Transience in Culture

How the love for or the curse of the transient expressed itself in Japanese culture through the centuries is rather complex, but still worth tracing in rough stages.

In The Tale of Genji Murasaki Shikibu sums up the basic sentiment of Heian culture, at least for the privileged aristocracy, in the very title of the last volume: yume no ukihashi, Floating Bridges of Dreams. With this metaphor, still known and very much alive in the collective awareness of the Japanese, Shikibu compares human life (far more poetically than Buddha before her) to a journey over bridges, passing from one form to the next, from one existence to the next; and these bridges are made of the stuff of dreams.

A few centuries later The Tale of the Heike, recounting a tumultuous period of war, similarly captures the prevalent mood of the medieval period. It proclaims: "The Gion Temple bell echoes the evanescence of all. The color of the flowers of the Saraso Tree discloses the law of the fall of the prosperous. The proud last not long, but are like a spring night's dream. The mighty soon pass just like dust before the wind."

In the early sixteenth century – the Golden Age of Japan – a new permutation of the sense of transience appears in the cult of tea that was sponsored and developed by wealthy members of the rising merchant class. They flirted with ideas and precepts promulgated by the Zen sect of Buddhism, and focused them on the so'an, a grass-thatched hut, and the roji or dewy path leading to it. The tea garden, imitating to an extent the natural setting of a simple mountain retreat, became the new fountainhead and ongoing primary inspiration for every genre of Japanese high culture. In intent and imagery the tea cult and its setting do not allude to an escape to something permanent or a yearning for a static Pure Land, but emphatically speak the language of the natural, the seasonal and the transient.
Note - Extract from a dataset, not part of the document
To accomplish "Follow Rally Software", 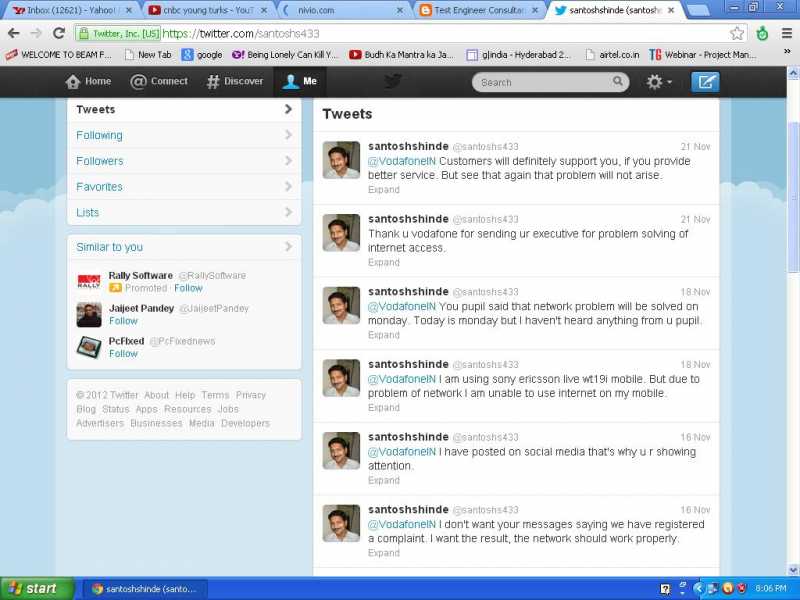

In the Edo Period the cultural dynamism shifts to literature, the visual arts, and theatre, which take their themes from the ukiyo, the Floating World of the mainly decadent, frivolous pleasure districts in the flourishing cities. At this time also starts a shift of interest away from the individual painting, the unique work of art, towards the mass medium of the reproducible woodcut print, a first type of consumer art and throwaway culture. The woodcut ukiyo-e, Pictures of the Floating World, mainly portray celebrities, actors and courtesans, and sightseeing spots, both plainly subject to the changing whims of fashion and taste.

This love of the transient is not restricted to some religious sentiment or cultural pastimes; it pervades the utilitarian and materialistic aspects of Japan, too, notably architecture and the building of urban environments. Up to the adoption of European materials and building styles in the mid nineteenth century there was not a single brick or stone structure worth mentioning (excepting the walls of castles). To allege incompetence at stone masonry or brick making, or to point to the constant threat of earthquakes is no longer acceptable given current historical knowledge. It has clearly been a cultural choice of the Japanese to make dwellings from living rather than dead materials, from trees rather than stones, and to rely on structures which because of their impermanent materials will have to be replaced every 50 to 100 years. Even the massive fires that often engulfed the urban areas were not sufficient to alter the uniform preference for wooden townhouses. Meanwhile, stone was expertly used and appreciated through the centuries in formal gardens. (2)

The awareness of impermanence, both as slow natural decay and sudden disaster, remains deeply impressed in the collective mind of the Japanese, for today the true value of a piece of urban property lies in the ground only. Virtually any building has a value of zero after about three years, even if it is made of reinforced concrete. This sense of value has clearly shaped the structure and economy of the Japanese city, as well as the aesthetics.

 

The Flower or the Rock

The history of human constructions in general, especially constructions symbolizing the sacred for a particular society, shows just two fundamental patterns for representing the sacred through an act of building. The two alternatives are prefigured by the above anecdote from the Kojiki.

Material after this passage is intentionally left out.